**TEXTO EXTRAÍDO**
• • •
Presentada en el pasado festival de Cannes, Carmen y Lola tal vez quiere matar demasiados pájaros de un tiro, como si la invisibilidad o la normalización de los gitanos en el cine español (que no así en la televisión, donde han proliferado últimamente los reality vergonzantes sin levantar revuelo alguno) tuviera que ser superada con carácter de urgencia por la vía de una doble y furiosa salida del armario: la que atañe al conservadurismo machista de la tradición cultural y su asfixiante represión hacia la mujer, y la que ahonda además en el lesbianismo como tabú y frontera insalvable.

La película de Arantxa Echevarría se encuentra así en la encrucijada entre el retrato de costumbres, el gesto político y el drama romántico, una encrucijada que no termina de resolverse del todo en sus oscilaciones entre la mirada y el registro naturalista, la intimidad de la relación sentimental (y táctil) entre sus dos protagonistas, de largo lo más conseguido de la película gracias a la entrega de sus dos actrices no profesionales, Zaira Romero y Rosy Rodríguez.

En cualquier caso, y a pesar de sus excesos y limitaciones (conviene recordar también que se trata de un debut), Carmen y Lola no deja de ser una película valiente que abre un camino inexplorado hacia nuevos paisajes humanos en un cine español mucho menos diverso de lo que se quiere.
• • •
**REGISTROS PROPORCIONADOS**
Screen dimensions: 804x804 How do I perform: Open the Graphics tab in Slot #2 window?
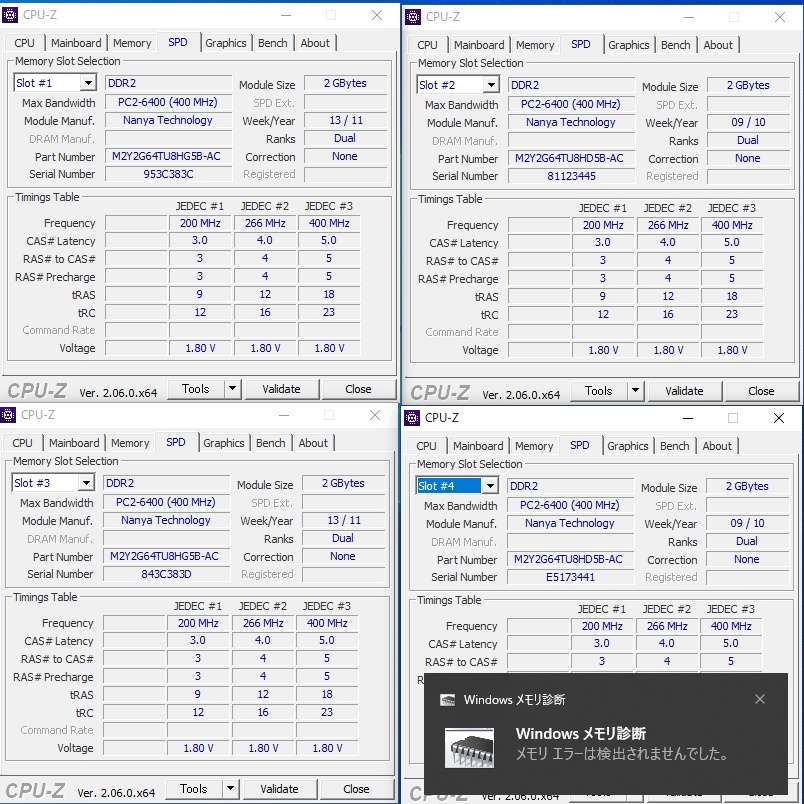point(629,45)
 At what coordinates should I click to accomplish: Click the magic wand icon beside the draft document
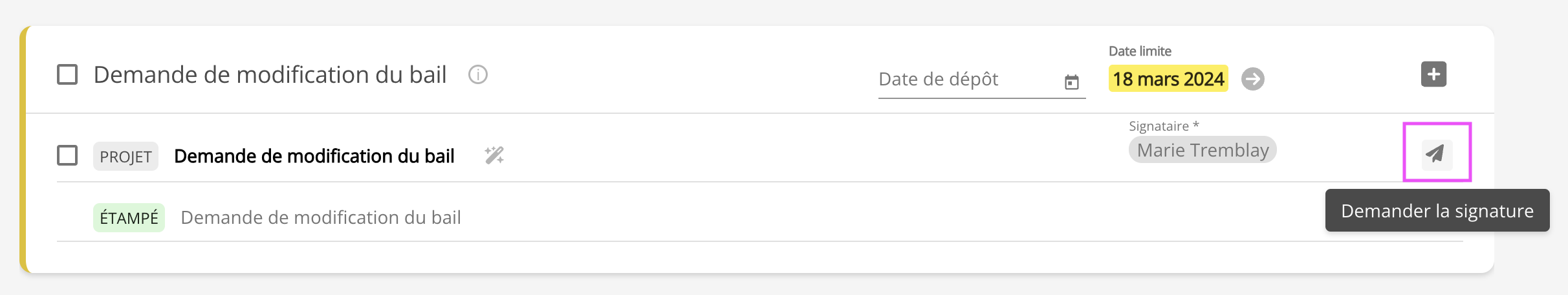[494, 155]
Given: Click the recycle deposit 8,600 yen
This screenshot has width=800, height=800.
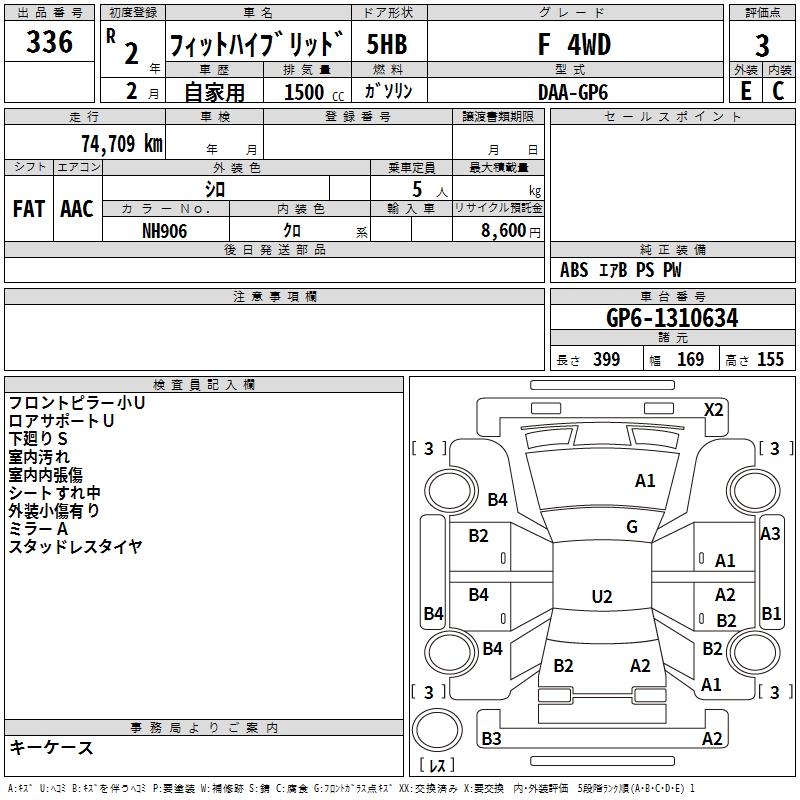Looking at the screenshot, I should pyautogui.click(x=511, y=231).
• • •
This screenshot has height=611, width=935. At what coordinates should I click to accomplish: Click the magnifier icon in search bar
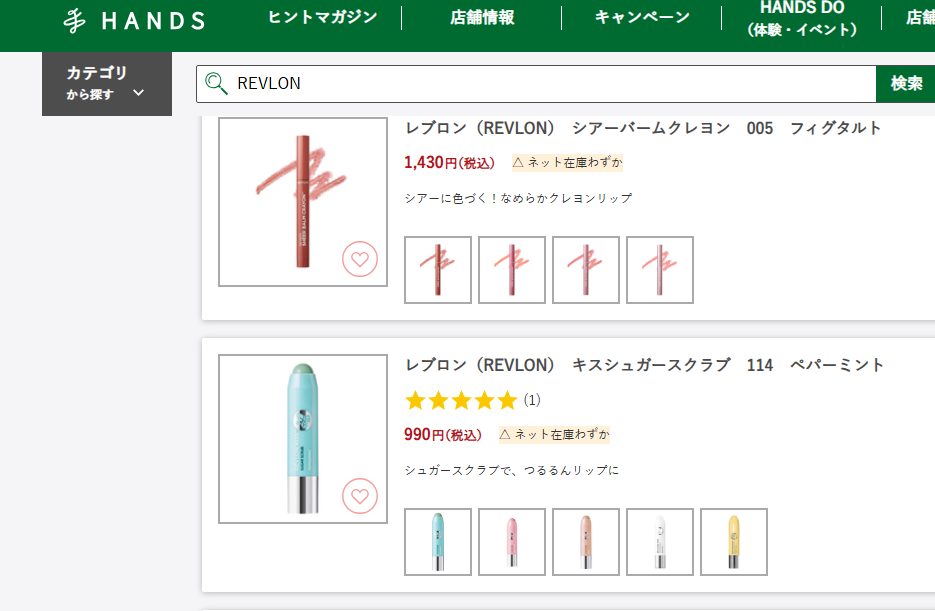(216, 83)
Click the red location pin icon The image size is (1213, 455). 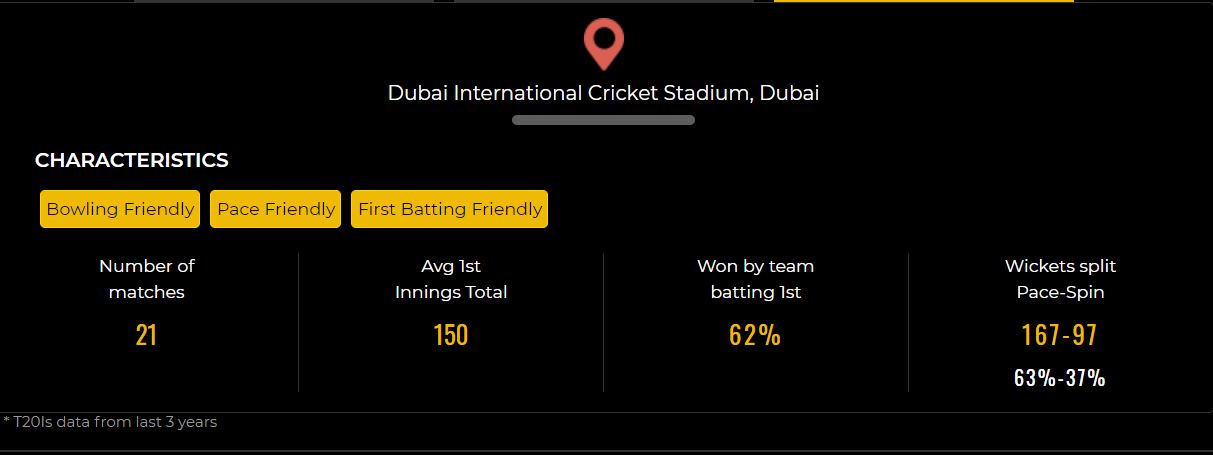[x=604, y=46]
• • •
**INDICACIONES Y REQUISITOS**
Haz una lista con todas las personas que aparecen con nombre en el texto sobre Carmen y Lola. Los registros son material aparte del texto.

**RESPUESTA A LA TAREA**
- Arantxa Echevarría
- Zaira Romero
- Rosy Rodríguez